To verify that the E314 antibody does bind to the external end of hKv1.3 pore region where the E314 peptide was generated and that the inhibiting effect is attributed to the binding of the E314 antibody to the hKv1.3 channel, we recorded hKv1.3 currents in the presence of the 300 nM E314 antibody that was preincubated with an excess of the E314 peptide. Supposed that supression was due to binding of the antibody to the peptide in external pore region, the inhibition should be prevented by preincubation with the peptide. As shown in Figure 3B and 3C, the inhibiting effect of the E314 antibody on IKv1.3 was abolished after preincubation with the peptide, which indicated that the inhibition was due to specific binding of the E314 antibody to the E314 peptide around hKv1.3 pore region.

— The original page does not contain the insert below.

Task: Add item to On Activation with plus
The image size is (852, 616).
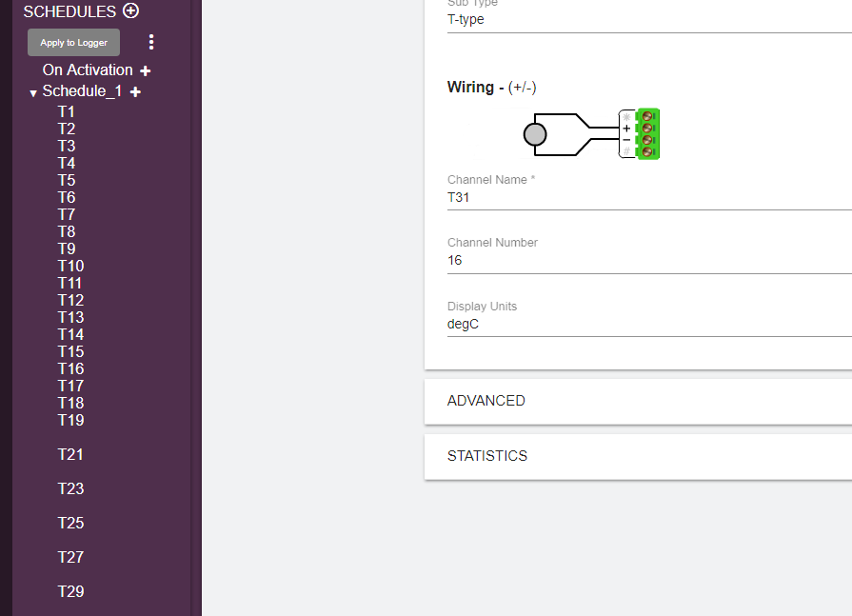Action: [146, 70]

Voltage dependence of hKv1.3 channel activation (I/Imax) was determined by normalizing IKv1.3 in the absence and presence of the 300 nM E314 antibody. Data were fitted to a Boltzmann distribution to obtain the half-activation voltage (V0.5) and the slope factor (S). The V0.5 of IKv1.3 activation conductance was positively shifted by 10.2 mV (from 8.5±0.8 mV of control to 18.7±1.0 mV of the E314 antibody, n = 6, P<0.01) by the 300 nM E314 antibody, and the slope factor was slightly decreased (17.8±0.2 mV for control, 15.8±0.9 mV for the E314 antibody, P>0.05) (Fig. 3D). The E314 antibody affects the activation gating of hKv1.3 channels.

The E314 antibody inhibits human Kv1.3 currents in Jurkat T cells

To further study the ability of the E314 antibody inhibiting hKv1.3 currents, we also tested the effect of the anibody on human leukemia T cell line, Jurkat E6-1 cells. IKv1.3 expressed in Jurkat T cells preincubated with the E314 antibody for two hours at 36°C was recorded with the voltage protocol as described previously in the absence and presence of the 300 nM E314 antibody (Fig. 4A and B). The 300 nM E314 antibody significantly decreased hKv1.3 current densities at test potentials from −30 to +60 mV and the inhibition was stronger at more positive potentials (Fig. 4C). At the depolarizing pulse +50 mV, the 300 nM E314 antibody inhibited hKv1.3 current densities by 90% (3.49552±0.89790 nA/pF vs 34.57908±2.21566 pA/pF,P<0.001) (Fig. 4D).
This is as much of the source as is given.